Bettman emphasized the league's initiatives and work to promote inclusivity and commented on the ongoing situation, which has seen mixed responses to Provorov's decision.

"At the end of the day, I think everybody knows what the league stands for in terms of our values, what the Flyers stand for in terms of their values, but in the final analysis, individual players are going to make decisions and follow their beliefs," Bettman said in a press conference, via NYIHN's Stefen Rosner.

When asked why he did not want to wear the jersey for the 15-minute warmup, Provorov said he "respects everybody's choices" but cited religious reasons and would not comment further. He clarified he is Russian Orthodox.
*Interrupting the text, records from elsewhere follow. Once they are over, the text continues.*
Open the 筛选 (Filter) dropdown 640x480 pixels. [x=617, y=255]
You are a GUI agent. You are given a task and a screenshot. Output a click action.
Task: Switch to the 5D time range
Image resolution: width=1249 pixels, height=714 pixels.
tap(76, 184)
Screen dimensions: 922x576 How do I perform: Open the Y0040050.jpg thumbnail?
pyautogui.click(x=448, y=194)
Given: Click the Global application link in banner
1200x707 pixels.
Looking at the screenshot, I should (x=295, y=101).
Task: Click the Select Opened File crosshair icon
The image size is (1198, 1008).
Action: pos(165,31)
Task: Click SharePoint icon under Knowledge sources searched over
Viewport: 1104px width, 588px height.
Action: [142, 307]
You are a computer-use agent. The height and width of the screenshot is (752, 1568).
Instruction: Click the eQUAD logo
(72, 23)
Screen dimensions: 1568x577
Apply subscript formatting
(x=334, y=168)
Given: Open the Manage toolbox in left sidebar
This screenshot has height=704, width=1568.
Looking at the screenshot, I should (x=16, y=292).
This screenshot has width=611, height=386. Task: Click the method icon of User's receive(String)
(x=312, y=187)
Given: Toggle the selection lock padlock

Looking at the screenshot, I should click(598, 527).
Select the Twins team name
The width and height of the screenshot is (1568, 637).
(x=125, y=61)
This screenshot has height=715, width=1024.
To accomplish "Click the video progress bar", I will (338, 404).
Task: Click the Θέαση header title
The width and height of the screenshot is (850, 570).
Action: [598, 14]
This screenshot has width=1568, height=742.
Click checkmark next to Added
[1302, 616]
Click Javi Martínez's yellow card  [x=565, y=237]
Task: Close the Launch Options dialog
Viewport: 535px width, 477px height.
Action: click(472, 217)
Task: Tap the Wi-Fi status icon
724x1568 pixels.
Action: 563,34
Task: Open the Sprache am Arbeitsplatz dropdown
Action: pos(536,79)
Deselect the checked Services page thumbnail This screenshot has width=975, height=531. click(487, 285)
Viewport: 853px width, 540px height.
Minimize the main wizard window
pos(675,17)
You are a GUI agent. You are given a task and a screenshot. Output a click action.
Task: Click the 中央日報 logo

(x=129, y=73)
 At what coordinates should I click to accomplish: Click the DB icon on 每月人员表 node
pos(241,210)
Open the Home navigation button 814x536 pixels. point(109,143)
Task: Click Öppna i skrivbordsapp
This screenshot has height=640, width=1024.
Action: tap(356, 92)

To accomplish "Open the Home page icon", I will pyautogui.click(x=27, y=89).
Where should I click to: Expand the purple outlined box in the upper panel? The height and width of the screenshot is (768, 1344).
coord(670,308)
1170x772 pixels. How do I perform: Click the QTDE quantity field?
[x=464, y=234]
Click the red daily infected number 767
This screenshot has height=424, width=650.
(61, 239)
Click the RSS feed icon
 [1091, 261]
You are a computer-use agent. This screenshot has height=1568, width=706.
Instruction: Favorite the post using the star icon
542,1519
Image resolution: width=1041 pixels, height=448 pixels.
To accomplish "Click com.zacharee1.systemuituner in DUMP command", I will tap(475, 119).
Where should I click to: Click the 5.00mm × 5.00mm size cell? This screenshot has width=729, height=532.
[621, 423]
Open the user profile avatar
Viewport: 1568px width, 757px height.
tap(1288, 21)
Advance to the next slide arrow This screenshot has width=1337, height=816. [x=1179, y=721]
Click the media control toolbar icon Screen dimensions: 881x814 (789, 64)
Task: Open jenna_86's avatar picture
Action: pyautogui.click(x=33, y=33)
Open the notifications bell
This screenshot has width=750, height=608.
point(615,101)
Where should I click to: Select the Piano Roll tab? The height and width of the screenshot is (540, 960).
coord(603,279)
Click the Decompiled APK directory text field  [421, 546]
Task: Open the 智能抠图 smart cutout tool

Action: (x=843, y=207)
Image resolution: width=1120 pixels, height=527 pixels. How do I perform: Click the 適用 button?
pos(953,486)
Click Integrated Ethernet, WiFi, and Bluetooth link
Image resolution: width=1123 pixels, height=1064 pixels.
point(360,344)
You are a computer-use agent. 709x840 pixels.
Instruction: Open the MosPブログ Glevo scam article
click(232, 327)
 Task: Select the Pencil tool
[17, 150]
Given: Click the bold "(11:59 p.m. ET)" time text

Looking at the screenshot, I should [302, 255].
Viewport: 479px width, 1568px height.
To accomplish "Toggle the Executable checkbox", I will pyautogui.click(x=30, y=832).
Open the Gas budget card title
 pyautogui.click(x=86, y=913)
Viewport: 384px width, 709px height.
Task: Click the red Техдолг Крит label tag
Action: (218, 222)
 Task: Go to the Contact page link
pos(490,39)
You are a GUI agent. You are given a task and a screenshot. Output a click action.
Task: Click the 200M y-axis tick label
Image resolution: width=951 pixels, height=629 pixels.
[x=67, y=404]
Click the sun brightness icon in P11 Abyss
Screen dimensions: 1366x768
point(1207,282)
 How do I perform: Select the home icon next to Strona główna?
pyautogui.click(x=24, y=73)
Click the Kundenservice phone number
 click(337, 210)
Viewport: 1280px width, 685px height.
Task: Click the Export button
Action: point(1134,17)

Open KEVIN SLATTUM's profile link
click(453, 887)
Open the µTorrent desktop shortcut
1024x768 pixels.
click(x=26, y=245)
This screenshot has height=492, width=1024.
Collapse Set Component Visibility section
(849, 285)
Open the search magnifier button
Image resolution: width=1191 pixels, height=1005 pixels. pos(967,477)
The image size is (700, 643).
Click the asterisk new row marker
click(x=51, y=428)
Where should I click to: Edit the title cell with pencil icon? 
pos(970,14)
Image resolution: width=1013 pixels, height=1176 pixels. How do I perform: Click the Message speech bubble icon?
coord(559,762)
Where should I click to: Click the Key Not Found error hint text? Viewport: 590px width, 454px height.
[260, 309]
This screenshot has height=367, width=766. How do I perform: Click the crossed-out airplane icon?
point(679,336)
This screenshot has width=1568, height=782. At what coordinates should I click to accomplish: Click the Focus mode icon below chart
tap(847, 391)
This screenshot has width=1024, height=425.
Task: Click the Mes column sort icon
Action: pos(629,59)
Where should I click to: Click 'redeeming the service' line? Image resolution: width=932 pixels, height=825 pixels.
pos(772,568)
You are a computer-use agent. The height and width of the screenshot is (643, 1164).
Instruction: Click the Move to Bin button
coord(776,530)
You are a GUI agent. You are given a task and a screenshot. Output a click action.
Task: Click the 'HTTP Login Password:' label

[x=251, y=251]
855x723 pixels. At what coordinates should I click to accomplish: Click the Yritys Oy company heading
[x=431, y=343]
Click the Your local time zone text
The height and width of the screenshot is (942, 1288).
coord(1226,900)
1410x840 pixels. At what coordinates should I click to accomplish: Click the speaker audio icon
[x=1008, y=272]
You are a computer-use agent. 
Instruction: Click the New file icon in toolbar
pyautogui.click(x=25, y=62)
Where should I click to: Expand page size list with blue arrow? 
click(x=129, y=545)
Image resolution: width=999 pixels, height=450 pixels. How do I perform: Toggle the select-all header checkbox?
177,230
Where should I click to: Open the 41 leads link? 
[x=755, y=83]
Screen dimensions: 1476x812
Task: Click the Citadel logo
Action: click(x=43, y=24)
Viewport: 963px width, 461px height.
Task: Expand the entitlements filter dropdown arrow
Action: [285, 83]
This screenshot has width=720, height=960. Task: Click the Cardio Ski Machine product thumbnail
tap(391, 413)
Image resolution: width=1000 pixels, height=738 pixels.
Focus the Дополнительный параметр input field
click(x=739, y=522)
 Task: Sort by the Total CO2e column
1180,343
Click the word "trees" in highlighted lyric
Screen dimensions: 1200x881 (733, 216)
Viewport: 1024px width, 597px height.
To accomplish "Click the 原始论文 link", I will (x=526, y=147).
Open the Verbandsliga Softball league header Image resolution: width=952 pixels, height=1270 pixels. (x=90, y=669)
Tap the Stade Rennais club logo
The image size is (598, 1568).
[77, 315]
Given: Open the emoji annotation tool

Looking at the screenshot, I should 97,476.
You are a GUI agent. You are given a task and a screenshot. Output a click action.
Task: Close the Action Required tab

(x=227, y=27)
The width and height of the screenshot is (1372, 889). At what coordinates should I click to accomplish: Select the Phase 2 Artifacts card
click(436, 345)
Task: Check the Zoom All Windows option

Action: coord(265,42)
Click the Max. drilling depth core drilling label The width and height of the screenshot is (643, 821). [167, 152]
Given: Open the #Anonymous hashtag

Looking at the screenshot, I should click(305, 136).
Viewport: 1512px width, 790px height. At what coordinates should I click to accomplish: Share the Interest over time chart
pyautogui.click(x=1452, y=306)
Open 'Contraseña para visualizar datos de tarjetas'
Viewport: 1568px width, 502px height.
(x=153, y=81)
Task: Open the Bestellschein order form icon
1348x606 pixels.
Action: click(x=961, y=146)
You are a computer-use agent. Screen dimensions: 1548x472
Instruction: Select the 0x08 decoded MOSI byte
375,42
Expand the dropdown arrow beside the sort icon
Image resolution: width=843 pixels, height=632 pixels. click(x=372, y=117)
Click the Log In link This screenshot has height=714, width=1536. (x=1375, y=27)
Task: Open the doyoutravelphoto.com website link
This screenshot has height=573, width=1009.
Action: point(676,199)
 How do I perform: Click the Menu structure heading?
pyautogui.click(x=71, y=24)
"I respect everybody, I respect everybody's choices," Provorov said following Philly's 5-2 win over the Anaheim Ducks on Pride Night. "My choice is to stay true to myself and my religion. That's all I'm going to say."

Flyers head coach John Tortorella said that he respected Provorov's decision to stay true to himself and said he did not consider benching him over the decision.

Bettman added that Provorov should not take away from the league's initiatives and overshadow the work that the other players have done to promote the game and the "Hockey Is For Everyone" movement.

"When you look at all of our players and the commitments that they've made to social causes and to make our game welcoming and inclusive, let's focus on the 700 that embrace it and not one or two that may have some issues for their own personal reasons."